DESCRIPTION OF THE TASK: Copy the entries below verbatim, from the line containing "Open the help question mark icon" through the line containing "Switch to session", with both of those lines included.

RECORDS SUPPLIED:
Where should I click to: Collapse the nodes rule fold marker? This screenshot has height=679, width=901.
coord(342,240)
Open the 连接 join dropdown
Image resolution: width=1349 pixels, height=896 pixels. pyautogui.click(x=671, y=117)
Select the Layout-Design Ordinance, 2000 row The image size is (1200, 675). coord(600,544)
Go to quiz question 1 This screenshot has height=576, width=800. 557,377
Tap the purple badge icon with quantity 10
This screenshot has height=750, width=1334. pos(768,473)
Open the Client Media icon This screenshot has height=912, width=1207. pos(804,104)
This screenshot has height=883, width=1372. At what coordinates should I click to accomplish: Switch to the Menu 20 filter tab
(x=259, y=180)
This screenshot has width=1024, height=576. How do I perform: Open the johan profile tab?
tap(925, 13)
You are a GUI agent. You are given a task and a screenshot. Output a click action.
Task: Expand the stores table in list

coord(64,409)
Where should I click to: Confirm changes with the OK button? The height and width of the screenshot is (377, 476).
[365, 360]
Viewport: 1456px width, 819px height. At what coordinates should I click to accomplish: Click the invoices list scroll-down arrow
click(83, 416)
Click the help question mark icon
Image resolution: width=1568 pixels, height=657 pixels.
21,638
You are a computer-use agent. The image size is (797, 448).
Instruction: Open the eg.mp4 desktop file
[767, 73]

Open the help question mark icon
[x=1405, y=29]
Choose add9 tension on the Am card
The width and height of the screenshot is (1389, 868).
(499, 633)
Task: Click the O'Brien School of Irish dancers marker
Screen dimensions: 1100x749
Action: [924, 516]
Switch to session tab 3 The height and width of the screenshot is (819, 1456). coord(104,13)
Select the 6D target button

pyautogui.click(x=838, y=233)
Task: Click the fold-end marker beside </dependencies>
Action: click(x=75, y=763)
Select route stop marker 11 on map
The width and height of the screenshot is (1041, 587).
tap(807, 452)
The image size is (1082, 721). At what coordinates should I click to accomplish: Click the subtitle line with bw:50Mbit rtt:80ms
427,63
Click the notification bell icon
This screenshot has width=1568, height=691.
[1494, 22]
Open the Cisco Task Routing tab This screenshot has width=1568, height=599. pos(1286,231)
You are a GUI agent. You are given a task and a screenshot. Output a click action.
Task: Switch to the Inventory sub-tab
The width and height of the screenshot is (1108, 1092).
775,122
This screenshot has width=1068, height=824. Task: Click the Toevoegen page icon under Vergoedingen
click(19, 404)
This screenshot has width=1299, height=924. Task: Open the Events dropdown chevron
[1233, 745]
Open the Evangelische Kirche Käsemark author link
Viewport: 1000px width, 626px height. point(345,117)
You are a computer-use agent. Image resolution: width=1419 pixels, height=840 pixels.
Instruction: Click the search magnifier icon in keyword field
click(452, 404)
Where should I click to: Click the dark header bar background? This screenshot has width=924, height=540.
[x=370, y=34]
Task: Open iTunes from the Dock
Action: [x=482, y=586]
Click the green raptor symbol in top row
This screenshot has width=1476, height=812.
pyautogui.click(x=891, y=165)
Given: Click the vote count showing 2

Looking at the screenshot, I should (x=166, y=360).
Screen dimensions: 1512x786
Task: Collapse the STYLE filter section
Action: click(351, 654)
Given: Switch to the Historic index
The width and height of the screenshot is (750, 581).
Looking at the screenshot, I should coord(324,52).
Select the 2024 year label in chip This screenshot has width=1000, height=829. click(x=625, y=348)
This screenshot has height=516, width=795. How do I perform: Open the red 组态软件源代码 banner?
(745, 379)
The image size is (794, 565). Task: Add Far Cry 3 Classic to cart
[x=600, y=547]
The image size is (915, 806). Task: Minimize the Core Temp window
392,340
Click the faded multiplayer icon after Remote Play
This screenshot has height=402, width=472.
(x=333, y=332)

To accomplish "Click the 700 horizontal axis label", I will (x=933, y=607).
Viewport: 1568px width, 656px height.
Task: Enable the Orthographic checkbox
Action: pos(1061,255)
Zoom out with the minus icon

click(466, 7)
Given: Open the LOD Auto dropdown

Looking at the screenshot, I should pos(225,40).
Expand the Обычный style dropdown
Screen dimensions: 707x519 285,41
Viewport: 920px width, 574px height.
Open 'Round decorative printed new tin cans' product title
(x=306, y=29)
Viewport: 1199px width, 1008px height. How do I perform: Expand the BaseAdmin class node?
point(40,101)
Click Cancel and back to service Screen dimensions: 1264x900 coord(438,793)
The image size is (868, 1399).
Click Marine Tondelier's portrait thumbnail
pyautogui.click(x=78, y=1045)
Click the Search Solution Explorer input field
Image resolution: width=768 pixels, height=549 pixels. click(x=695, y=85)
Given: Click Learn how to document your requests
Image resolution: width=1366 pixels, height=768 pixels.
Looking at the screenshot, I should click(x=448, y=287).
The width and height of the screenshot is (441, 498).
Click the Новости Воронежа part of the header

COMPLETED TASK:
Open the help question mark icon
[x=1405, y=29]
Choose add9 tension on the Am card
The width and height of the screenshot is (1389, 868).
(499, 633)
Task: Click the O'Brien School of Irish dancers marker
Screen dimensions: 1100x749
Action: [924, 516]
Switch to session tab 3 The height and width of the screenshot is (819, 1456). coord(104,13)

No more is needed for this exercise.